**Questions on the material:**
1: Summarize the blog post below about a platelet transfusion in two sentences.
2: Pick up the blog post about the platelet transfusion after its final sentence and keep writing.

*** Opening Selected extract ***

Friday, 5 December 2008

Red-blooded American

Here is what you do for a transfusion. You get up at 5:45 am (pushing it, but Nick is feeding the animals) so you can leave Rémuzat at 6:30 and get to the hospital in Montélimar by 8:00.

The nurses put you in a room, check to make sure you are who they think you are (name, maiden name, married name, address, date of birth), take your blood group card, and telephone the lab where they will "make" the platelets. (What does that mean?)

The lab starts to work and, when they are finished, they send the platelets to Montélimar. The lab is at the main départementale hospital in Valence, the Préfecture (kind of the capital) of the Département.

Then you hang around, sleeping, reading and yawning at the nurses when they come to take your temperature and blood pressure every forty-five minutes. Then lunch: not the dreaded ham today, but absolutely the worst fish cake I've ever eaten. Or didn't eat.

The platelets arrived at 12:30 and the transfusion took no time at all.

*** Closing Selected extract ***
*** Opening Dataset extract ***

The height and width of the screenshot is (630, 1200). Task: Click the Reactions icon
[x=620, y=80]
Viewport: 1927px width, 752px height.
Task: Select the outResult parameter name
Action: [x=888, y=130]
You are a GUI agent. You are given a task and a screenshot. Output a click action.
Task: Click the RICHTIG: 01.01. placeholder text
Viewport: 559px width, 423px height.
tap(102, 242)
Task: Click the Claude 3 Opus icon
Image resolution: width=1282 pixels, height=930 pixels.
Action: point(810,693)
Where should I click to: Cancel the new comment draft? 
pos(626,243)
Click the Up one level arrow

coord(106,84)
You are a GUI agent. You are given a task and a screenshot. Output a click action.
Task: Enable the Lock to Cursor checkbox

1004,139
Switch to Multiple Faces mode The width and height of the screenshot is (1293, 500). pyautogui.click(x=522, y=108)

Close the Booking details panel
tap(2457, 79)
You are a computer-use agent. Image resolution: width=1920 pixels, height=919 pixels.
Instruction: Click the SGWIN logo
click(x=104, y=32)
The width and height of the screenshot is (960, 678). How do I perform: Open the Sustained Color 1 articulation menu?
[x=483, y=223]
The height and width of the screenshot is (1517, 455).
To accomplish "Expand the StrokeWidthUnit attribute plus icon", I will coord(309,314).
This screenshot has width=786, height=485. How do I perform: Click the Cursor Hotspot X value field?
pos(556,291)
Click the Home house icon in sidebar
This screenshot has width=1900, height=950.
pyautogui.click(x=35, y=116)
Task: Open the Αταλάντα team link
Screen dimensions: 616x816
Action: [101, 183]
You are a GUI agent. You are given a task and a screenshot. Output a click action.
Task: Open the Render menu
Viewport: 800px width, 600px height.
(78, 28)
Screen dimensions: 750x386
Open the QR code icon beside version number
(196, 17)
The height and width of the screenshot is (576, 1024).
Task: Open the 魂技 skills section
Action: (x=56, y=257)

*** Closing Dataset extract ***

**Answers per task:**
1: The writer describes a transfusion day that started at 5:45 am in order to leave Rémuzat at 6:30 and reach the hospital in Montélimar by 8:00, where nurses checked the writer's identity and phoned the lab in Valence that would make the platelets. After hours of waiting, with temperature and blood pressure checks every forty-five minutes and a very bad fish cake at lunch, the platelets arrived at 12:30 and the transfusion took no time at all.

2:
Arriving home, the post contained my blood test results from Wednesday; my platelets were down to 20. Now why is my C-Reactive Protein count, which has been completely normal, suddenly risen -- to 11.9 and then 22.8?

Meanwhile, my nose has stopped bleeding and I feel like a new -- or the old -- woman.


  1. Trying to remember. Were you sick when the blood was drawn? CRP can mark inflammation or infection. It's sort of a vague marker, so hard to tell exactly what's causing it.
    I'll scout around some journals at work and see if they say anything.

  2. I got the part about the infection from the net, but no, I was only wiped out from lack of platelets. BTW, my CA-125 is down to 160. :-)

  3. They don't "make" platelets but they probably "prepared' them. Sounds like a lot of hurry up and wait for something that took no time at all! Wonder why they couldn't have had the platelets prepared ahead of time? Like Karen said, CRP is inflammation/infection marker of sorts. I'm sure you've read this already but:
    Look at "role in cancer", I could only find specific references to colon cancer though. It could be fleeting... lets hope so! Let us know what the next value is. I hope you are feeling better though.

  4. I have no intelligent medical comments to make, except if platelets are down, then the blood is too thin so that would explain the nosebleeds. My stepfather was plagued with nosebleeds for years, but I can't remember why.
    Carina, wishing she understood medicalese better.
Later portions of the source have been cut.